Collected data entries
● ● ● ● ● ● ●
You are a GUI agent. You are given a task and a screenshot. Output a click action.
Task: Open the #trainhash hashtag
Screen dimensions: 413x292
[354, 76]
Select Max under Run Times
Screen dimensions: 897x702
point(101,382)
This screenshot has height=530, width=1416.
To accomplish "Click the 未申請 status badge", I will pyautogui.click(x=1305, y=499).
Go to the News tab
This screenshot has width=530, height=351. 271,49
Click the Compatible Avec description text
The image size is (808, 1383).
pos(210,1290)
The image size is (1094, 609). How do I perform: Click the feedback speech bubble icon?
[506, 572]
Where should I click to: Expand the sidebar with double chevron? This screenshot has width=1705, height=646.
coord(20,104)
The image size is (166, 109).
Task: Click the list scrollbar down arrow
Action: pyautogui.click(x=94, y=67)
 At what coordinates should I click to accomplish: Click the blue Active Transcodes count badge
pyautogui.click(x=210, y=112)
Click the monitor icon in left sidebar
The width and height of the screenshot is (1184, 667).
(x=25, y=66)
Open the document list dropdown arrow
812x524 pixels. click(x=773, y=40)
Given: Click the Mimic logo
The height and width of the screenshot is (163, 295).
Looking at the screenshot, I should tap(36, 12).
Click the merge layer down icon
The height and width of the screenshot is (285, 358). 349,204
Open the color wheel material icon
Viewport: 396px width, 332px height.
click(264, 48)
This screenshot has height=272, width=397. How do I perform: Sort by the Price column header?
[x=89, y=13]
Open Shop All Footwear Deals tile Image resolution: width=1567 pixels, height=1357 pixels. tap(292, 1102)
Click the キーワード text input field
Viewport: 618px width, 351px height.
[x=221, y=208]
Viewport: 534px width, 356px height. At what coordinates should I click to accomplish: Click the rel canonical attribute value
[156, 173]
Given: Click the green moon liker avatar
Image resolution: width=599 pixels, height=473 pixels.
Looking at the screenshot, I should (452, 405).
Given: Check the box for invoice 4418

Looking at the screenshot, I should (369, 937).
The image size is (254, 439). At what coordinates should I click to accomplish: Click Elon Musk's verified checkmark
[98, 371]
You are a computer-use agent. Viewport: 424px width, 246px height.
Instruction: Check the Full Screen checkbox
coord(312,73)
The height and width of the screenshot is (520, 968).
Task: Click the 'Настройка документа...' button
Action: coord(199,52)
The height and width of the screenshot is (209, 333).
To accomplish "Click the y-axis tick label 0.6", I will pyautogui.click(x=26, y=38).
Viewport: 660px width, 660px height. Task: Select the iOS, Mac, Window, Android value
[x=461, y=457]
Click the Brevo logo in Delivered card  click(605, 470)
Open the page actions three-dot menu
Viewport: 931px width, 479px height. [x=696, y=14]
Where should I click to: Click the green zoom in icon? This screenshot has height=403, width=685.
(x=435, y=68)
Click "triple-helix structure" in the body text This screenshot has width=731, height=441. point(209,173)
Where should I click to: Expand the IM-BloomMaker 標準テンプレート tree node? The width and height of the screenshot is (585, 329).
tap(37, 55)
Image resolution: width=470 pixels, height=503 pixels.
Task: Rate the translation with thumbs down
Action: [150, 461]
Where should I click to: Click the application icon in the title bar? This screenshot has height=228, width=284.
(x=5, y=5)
● ● ● ● ● ● ●
**What to do:**
Each of the records is to be repeated word for word.

**Response below:**
You are a GUI agent. You are given a task and a screenshot. Output a click action.
Task: Open the #trainhash hashtag
Screen dimensions: 413x292
[354, 76]
Select Max under Run Times
Screen dimensions: 897x702
point(101,382)
This screenshot has height=530, width=1416.
To accomplish "Click the 未申請 status badge", I will pyautogui.click(x=1305, y=499).
Go to the News tab
This screenshot has width=530, height=351. 271,49
Click the Compatible Avec description text
The image size is (808, 1383).
pos(210,1290)
The image size is (1094, 609). How do I perform: Click the feedback speech bubble icon?
[506, 572]
Where should I click to: Expand the sidebar with double chevron? This screenshot has width=1705, height=646.
coord(20,104)
The image size is (166, 109).
Task: Click the list scrollbar down arrow
Action: pyautogui.click(x=94, y=67)
 At what coordinates should I click to accomplish: Click the blue Active Transcodes count badge
pyautogui.click(x=210, y=112)
Click the monitor icon in left sidebar
The width and height of the screenshot is (1184, 667).
(x=25, y=66)
Open the document list dropdown arrow
812x524 pixels. click(x=773, y=40)
Given: Click the Mimic logo
The height and width of the screenshot is (163, 295).
Looking at the screenshot, I should tap(36, 12).
Click the merge layer down icon
The height and width of the screenshot is (285, 358). 349,204
Open the color wheel material icon
Viewport: 396px width, 332px height.
click(264, 48)
This screenshot has height=272, width=397. How do I perform: Sort by the Price column header?
[x=89, y=13]
Open Shop All Footwear Deals tile Image resolution: width=1567 pixels, height=1357 pixels. tap(292, 1102)
Click the キーワード text input field
Viewport: 618px width, 351px height.
[x=221, y=208]
Viewport: 534px width, 356px height. At what coordinates should I click to accomplish: Click the rel canonical attribute value
[156, 173]
Given: Click the green moon liker avatar
Image resolution: width=599 pixels, height=473 pixels.
Looking at the screenshot, I should (452, 405).
Given: Check the box for invoice 4418

Looking at the screenshot, I should (369, 937).
The image size is (254, 439). At what coordinates should I click to accomplish: Click Elon Musk's verified checkmark
[98, 371]
You are a computer-use agent. Viewport: 424px width, 246px height.
Instruction: Check the Full Screen checkbox
coord(312,73)
The height and width of the screenshot is (520, 968).
Task: Click the 'Настройка документа...' button
Action: coord(199,52)
The height and width of the screenshot is (209, 333).
To accomplish "Click the y-axis tick label 0.6", I will pyautogui.click(x=26, y=38).
Viewport: 660px width, 660px height. Task: Select the iOS, Mac, Window, Android value
[x=461, y=457]
Click the Brevo logo in Delivered card  click(605, 470)
Open the page actions three-dot menu
Viewport: 931px width, 479px height. [x=696, y=14]
Where should I click to: Click the green zoom in icon? This screenshot has height=403, width=685.
(x=435, y=68)
Click "triple-helix structure" in the body text This screenshot has width=731, height=441. point(209,173)
Where should I click to: Expand the IM-BloomMaker 標準テンプレート tree node? The width and height of the screenshot is (585, 329).
tap(37, 55)
Image resolution: width=470 pixels, height=503 pixels.
Task: Rate the translation with thumbs down
Action: [150, 461]
Where should I click to: Click the application icon in the title bar? This screenshot has height=228, width=284.
(x=5, y=5)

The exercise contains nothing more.